Wednesday, October 21, 2009

Helping with homework

Many parents ask how they can best help their students with homework. I understand how helpless a parent may feel trying to explain a math concept, science concept or even how to assist in an accounting assignment.

First off, you must help the student organize their time AND have an idea of what they are actually doing during that time. They can tell you they were working, but if you haven't dropped in on them or engaged them during the process, you will never really know.

But after that it's HOW you ENGAGE them that matters, not your content knowledge.

I, personally, didn't know some of the math terminology my son was working on last year and had to take a pause.

So instead of having the answer, which really isn't an ideal thing to provide, I had to evaluate the problem and work with him to figure out what was needed. After some frustration, he worked through the issue, with my help (mainly cheerleading and encouraging) and then was able to answer the questions.
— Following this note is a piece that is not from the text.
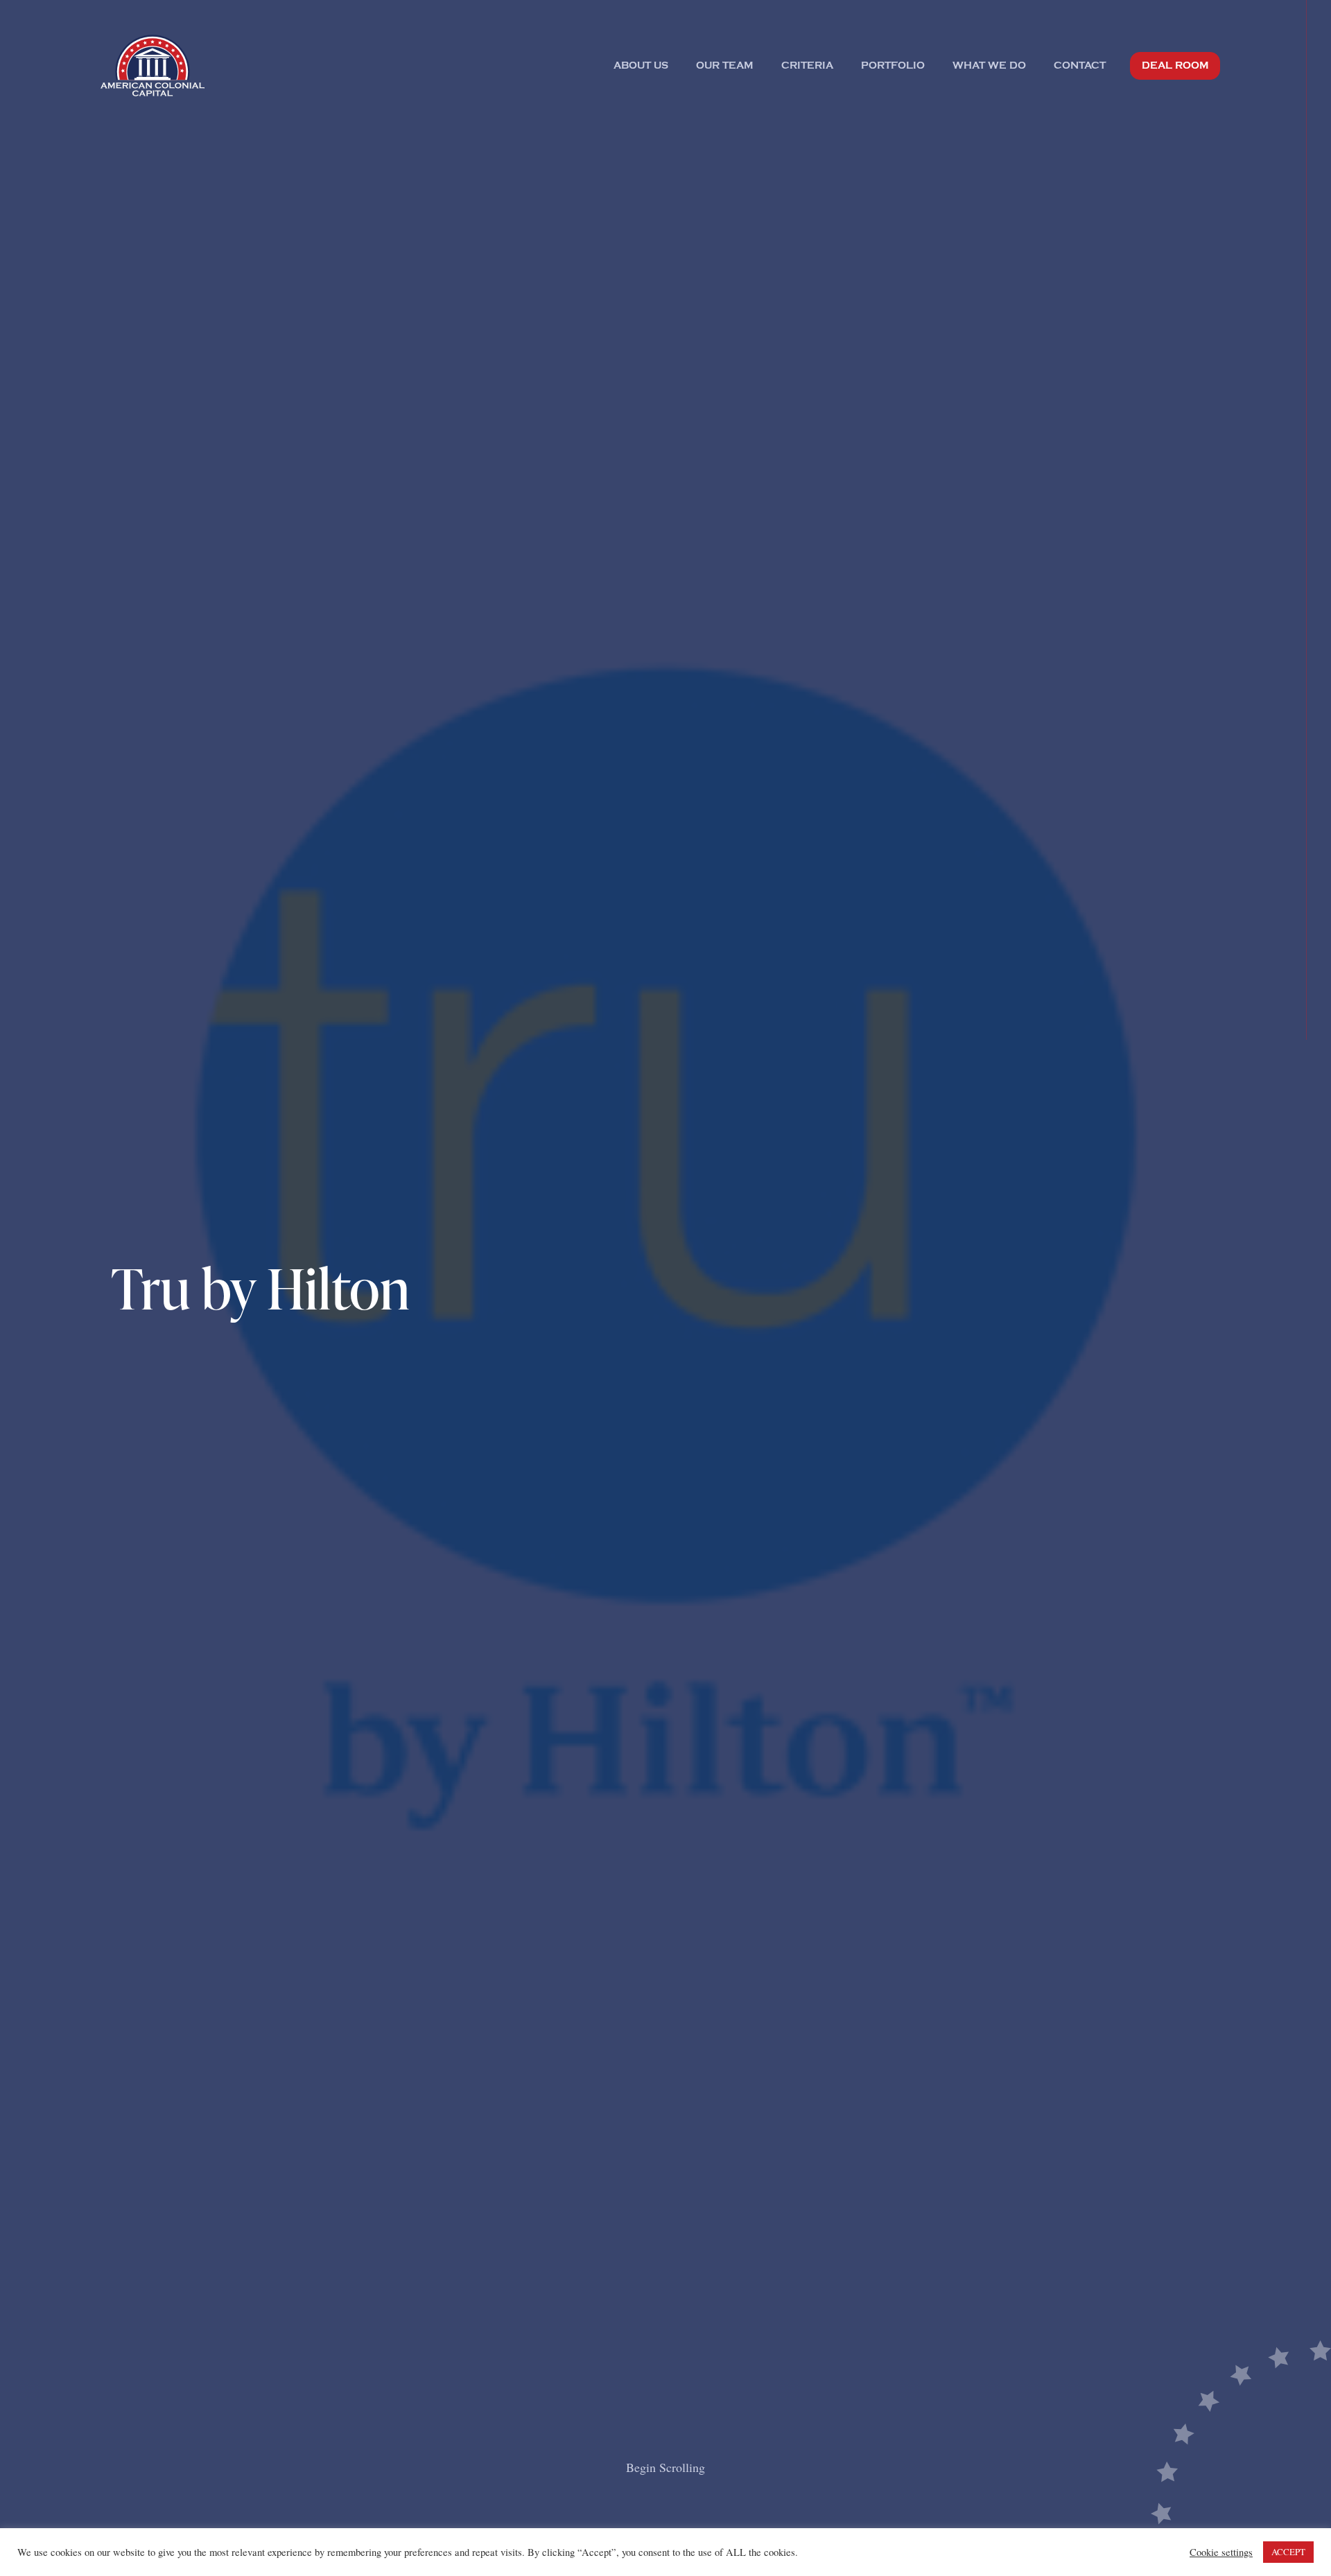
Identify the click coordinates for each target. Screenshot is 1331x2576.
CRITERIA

This is why, at all levels, we need to de-emphasize getting the right answer. It's the process.

So, at home when you're asked how to help define a themes for a student in English, or which verb tense is needed in Spanish, ASK your students questions about what they're doing in class, what the teacher said, what is available online. Help them think through the process and come up with answers AND questions for the teacher.

Teacher's can answer specific questions about material and problems generated from student's attempting to solve problems. "I don't understand it," means the student hasn't tried to solve it themselves.